• Assigned task: What is needed is an exact transcription of the line containing "Click the DEPARTURE SERVICE FEE label" and every line after it through the end of the entries below, with no pictures.

-------- Records for the exercise --------

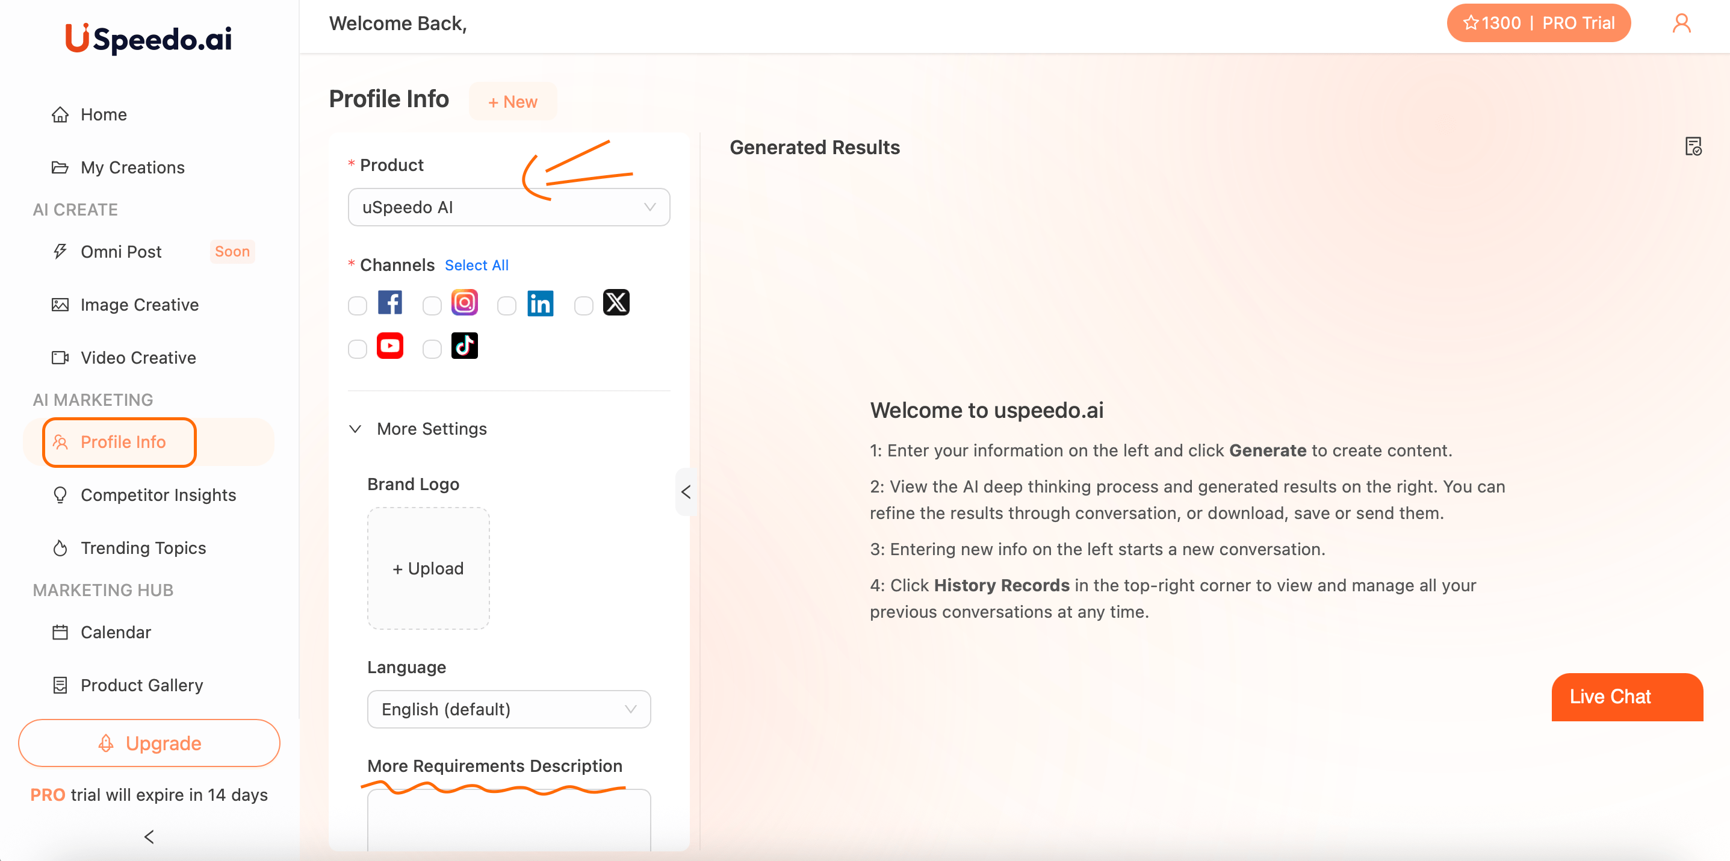Switch to the Profile Info section
Viewport: 1730px width, 861px height.
pos(123,442)
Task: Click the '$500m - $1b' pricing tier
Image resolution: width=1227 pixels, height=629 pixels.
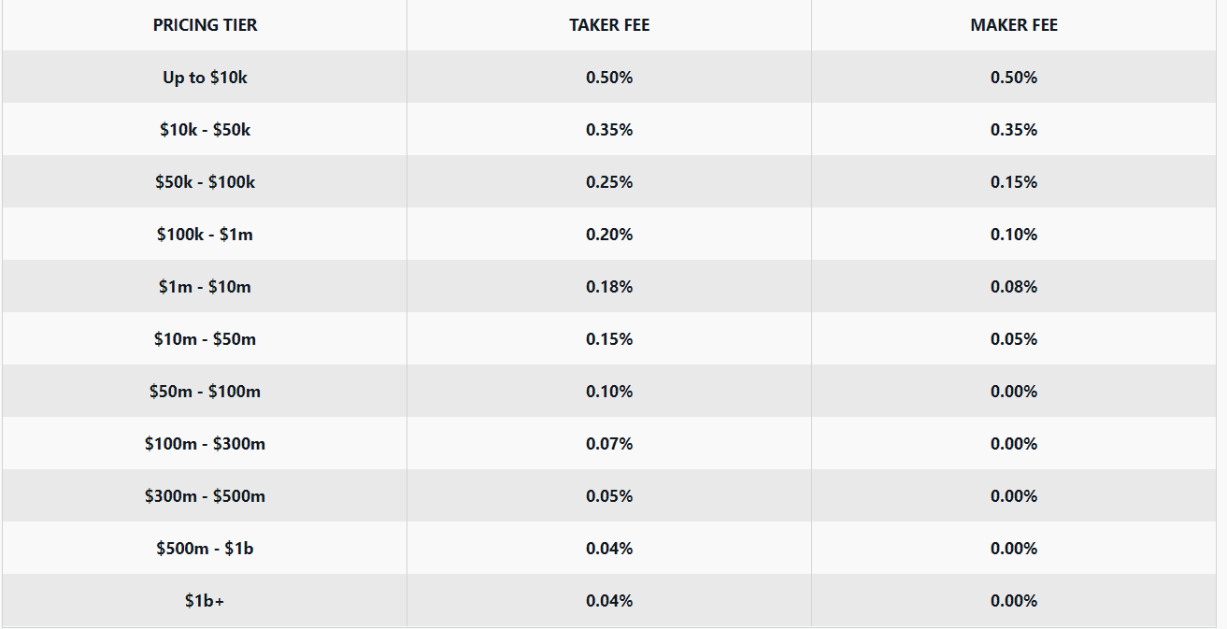Action: click(205, 549)
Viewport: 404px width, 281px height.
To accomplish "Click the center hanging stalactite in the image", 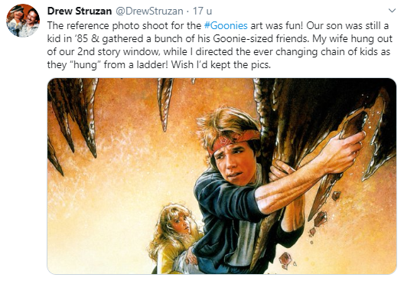I will [165, 103].
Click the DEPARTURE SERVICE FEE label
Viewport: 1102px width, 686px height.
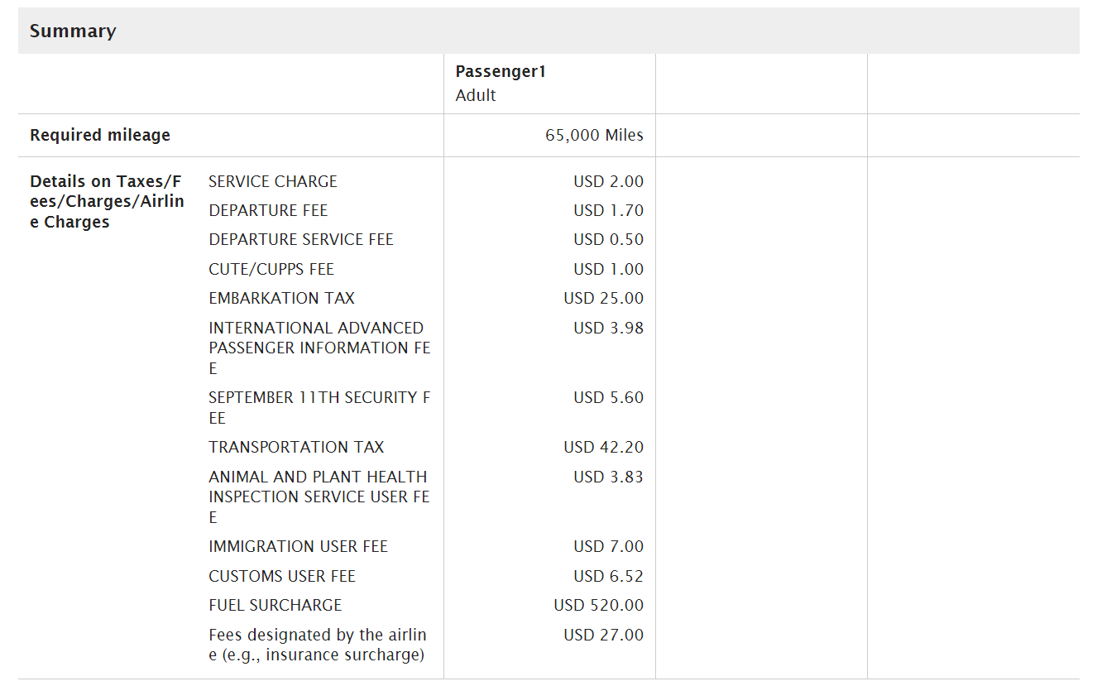[301, 239]
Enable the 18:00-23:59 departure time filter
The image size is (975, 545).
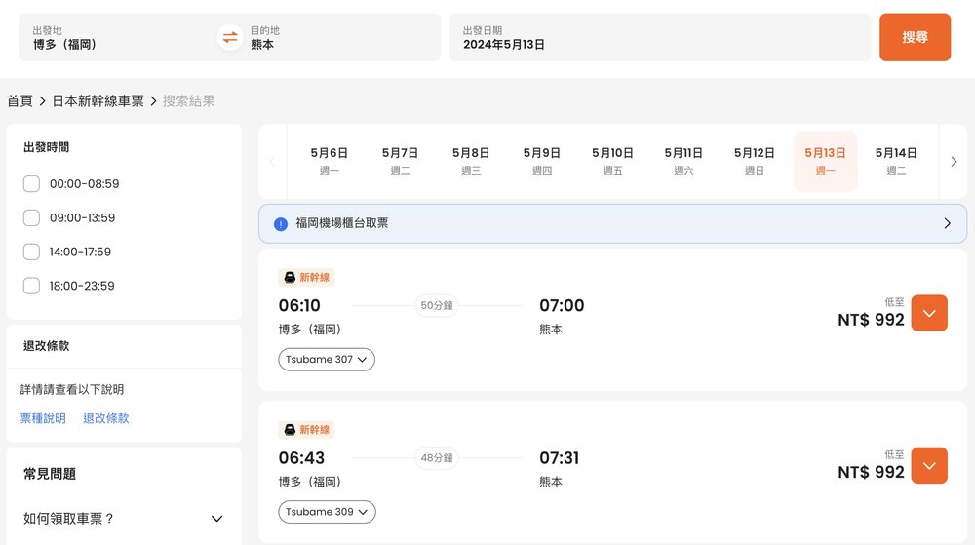coord(31,286)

--------

• Answer to this task:
Click the DEPARTURE SERVICE FEE label
Viewport: 1102px width, 686px height.
[301, 239]
Enable the 18:00-23:59 departure time filter
The image size is (975, 545).
coord(31,286)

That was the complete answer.